--- What this exercise asks ---
• A. Answer these about the forum thread on the averages of a sequence:
(i) What kind of sequence is (Sn) stated to be in the problem?
(ii) What does Moo ask hercules to do, and why?
(iii) Which concept does Moo name as the source of the convergence property?
• B. Can you continue the forum thread on the averages of a sequence from the point where it stops?

--- Excerpt provided ---
+++++

Let (Sn) be a nondecreasing sequence of positive real numbers and define Tn= (1/n)(s1+s2+· · ·+sn)for n ∈ N. Prove that (Tn) is a nondecreasing sequence.

Thanks. - Sep 28th 2008, 12:33 PMhercules
Just understood it....I think I got it. Thanks

- Sep 28th 2008, 12:34 PMMoo
Hi,

Would you mind showing it please ? It can be helpful to others (Nod)

Edit : by the way, you can prove that if the sequence (Sn) converges to L, then the sequence (Tn) converges to L. This is a property of the Cesāro mean - Sep 28th 2008, 02:21 PMhercules
Hmm..I don't know about Cesaro mean but Sn in this case is only given as a non decreasing sequence...nothing else...so I don't know how I would proceed with that.

+++++

--- Excerpt from a dataset ---
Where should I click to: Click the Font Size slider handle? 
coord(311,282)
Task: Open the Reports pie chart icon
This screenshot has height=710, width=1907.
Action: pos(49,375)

+++++

--- Task-by-task answers ---
• A.
(i) A nondecreasing sequence of positive real numbers.
(ii) To show the solution, because it can be helpful to others.
(iii) The Cesāro mean.

• B.
Sorry, I am not good with Latex....so here is the proof informally.

Given that Sn is a non-decreasing sequence of positive numbers, each subsequent term is greater than the previous for all 'n' in**N**.

Then I wrote down several terms for the sequence Tn:

T1 = (s1)/1

T2 = (s1+s2)/2

T3 = (s1+s2+s3)/3

and noticed that T2 - T1 was positive , T3 - T2 was positive and so on...

Since we are proving that Tn is a non-decreasing sequence as well...its every subsequent term has to be greater than the previous.

That is,

T(n+1)-Tn >=0

T(n+1)-Tn = [s1+s2+...+sn+s(n+1)]/(n+1) - [s1+s2+s3+....+sn]/n

Now to subtract make the common denominator, and get

[n*Sn+1 -(s1+s2+s3...+sn)]/ (n*(n+1))

This is greater than or equal to zero because we have n*Sn+1 and each is greater than each s1 thru. sn term.

Then I used induction to show that

T(n+1)+1 - Tn+1 is also greater than or equal to zero. Therefore the sequence must be non-decreasing.

Hope this is understandable.